In what must be history’s longest distance wake up call, NASA’s New Horizons spacecraft comes out of hibernation on December 6 at 3:00 pm EST. Now about 2.9 billion miles (4.6 billion km) from Earth, and 162 million miles (260 million km) from Pluto, the spacecraft will be put through a month-long preparation for its six month flyby of Pluto, with the primary phase of the mission slated to begin on January 15.
New Horizons' current state of hibernation means that most of the spacecraft’s systems are shut down except for monitors and a weekly beacon-status transmission. So far, the probe has gone through 18 hibernation phases since it launched in 2006. This works out to 1,873 days in hibernation or two-thirds of the Pluto flyby mission.
The hibernation technique, which NASA pioneered, is a way of conserving onboard resources, cutting down on mission control personnel time, reducing time on NASA’s Deep Space Network, and saving wear and tear on the spacecraft's electronics. New Horizons was reawoken periodically over the years to check the systems, rehearse the flyby, perform course corrections, and upload software updates. Last August, the probe was programmed to wake up on the scheduled December date. NASA says that 90 minutes after coming back online, New Horizons will transmit a confirmation back to Earth. However, this signal will not reach Earth for 4 hours and 25 minutes due to the enormous distances involved.
Once out of hibernation, mission control will put New Horizons through its final system checks and course corrections, download science data, and write and upload software updates. During the flyby, the probe will use its suite of seven scientific instruments to map Pluto, study its topology, temperatures, geology, and composition, as well as study the planet's moons and search for additional satellites.
One particular reason for the missions timing is that Pluto is currently in its late "summer" and scientists want to take the opportunity to study the planet’s atmosphere before it freezes again during its century-long winter.
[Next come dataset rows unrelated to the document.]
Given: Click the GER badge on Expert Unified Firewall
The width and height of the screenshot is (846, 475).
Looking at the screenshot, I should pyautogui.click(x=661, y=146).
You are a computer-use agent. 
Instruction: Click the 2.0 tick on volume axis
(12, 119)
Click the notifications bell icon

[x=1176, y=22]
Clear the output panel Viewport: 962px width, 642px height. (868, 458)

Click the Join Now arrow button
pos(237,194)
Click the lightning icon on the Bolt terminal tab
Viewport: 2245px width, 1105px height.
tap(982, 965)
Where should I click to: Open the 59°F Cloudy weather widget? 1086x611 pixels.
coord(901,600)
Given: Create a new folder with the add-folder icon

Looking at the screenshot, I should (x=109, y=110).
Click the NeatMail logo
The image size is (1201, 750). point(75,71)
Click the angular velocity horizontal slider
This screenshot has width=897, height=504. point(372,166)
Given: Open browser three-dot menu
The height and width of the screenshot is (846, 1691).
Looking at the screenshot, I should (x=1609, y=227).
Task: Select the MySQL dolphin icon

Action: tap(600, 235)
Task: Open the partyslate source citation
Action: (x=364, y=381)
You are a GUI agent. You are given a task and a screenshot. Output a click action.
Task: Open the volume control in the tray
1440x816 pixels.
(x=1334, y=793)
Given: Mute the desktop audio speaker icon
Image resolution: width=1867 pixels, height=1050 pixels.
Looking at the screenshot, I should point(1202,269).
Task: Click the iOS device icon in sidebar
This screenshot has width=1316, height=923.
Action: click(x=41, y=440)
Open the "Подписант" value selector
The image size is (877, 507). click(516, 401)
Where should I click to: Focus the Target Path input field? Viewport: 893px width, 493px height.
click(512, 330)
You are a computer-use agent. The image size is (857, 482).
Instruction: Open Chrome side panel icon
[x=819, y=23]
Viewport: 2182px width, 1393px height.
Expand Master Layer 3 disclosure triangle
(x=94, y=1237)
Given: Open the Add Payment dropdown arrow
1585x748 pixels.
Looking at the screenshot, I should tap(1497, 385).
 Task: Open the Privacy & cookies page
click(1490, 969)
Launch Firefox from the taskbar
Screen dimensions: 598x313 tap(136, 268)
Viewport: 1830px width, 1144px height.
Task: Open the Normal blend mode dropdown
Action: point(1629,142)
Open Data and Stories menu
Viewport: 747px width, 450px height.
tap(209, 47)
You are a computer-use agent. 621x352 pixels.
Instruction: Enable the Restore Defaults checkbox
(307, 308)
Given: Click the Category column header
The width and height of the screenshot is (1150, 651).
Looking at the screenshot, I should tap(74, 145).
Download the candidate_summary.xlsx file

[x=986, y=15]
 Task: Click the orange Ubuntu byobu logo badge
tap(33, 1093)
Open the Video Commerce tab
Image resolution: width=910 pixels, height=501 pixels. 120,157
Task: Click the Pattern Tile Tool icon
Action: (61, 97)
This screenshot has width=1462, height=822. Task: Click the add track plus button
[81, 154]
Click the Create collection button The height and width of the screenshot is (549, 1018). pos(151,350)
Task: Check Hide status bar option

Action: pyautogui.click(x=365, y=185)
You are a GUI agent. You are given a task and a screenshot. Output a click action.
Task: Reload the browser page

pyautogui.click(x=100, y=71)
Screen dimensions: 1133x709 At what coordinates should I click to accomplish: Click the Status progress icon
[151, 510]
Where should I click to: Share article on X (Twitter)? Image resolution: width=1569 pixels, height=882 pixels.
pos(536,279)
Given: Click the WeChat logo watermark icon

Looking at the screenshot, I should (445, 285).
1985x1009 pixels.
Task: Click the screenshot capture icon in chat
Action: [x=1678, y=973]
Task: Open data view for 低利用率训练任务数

New Horizon’s instruments includes an advanced imaging infrared and ultraviolet spectrometers, compact multicolor camera, high-resolution telescopic camera, two particle spectrometers, space-dust detector, and two radio experiments.
The US$650 million New Horizons mission was launched January 19, 2006 atop an Atlas V rocket from Cape Canaveral, Florida. The unmanned 478 kg (1,054 lb) nuclear-powered spacecraft was sent on a 9.5-year mission to fly by Pluto and then on to study selected objects in the Kuiper Belt. Sent on a slingshot trajectory using the gravitational pull of Jupiter, New Horizons passed the orbit of Neptune on August 24 and will rendezvous with Pluto on July 14 of next year, which it will pass at a distance of 13,000 km (8,000 mi).
According to NASA, the mission was fast tracked due to the increasing knowledge about the Kuiper Belt. Since Pluto is the most accessible object originating from there, it seemed a logical way to gain direct information. In addition, it is the first mission sent to the only unvisited planet (if you're old school) in the Solar System.
NASA says that the flight team will be kept busy even after the flyby, because so much data will have been recorded that it won’t all be transmitted to Earth until October 2016.
"We've worked years to prepare for this moment," says Mark Holdridge, New Horizons encounter mission manager at the Johns Hopkins University Applied Physics Laboratory. "New Horizons might have spent most of its cruise time across nearly three billion miles of space sleeping, but our team has done anything but, conducting a flawless flight past Jupiter just a year after launch, putting the spacecraft through annual workouts, plotting out each step of the Pluto flyby and even practising the entire Pluto encounter on the spacecraft. We are ready to go."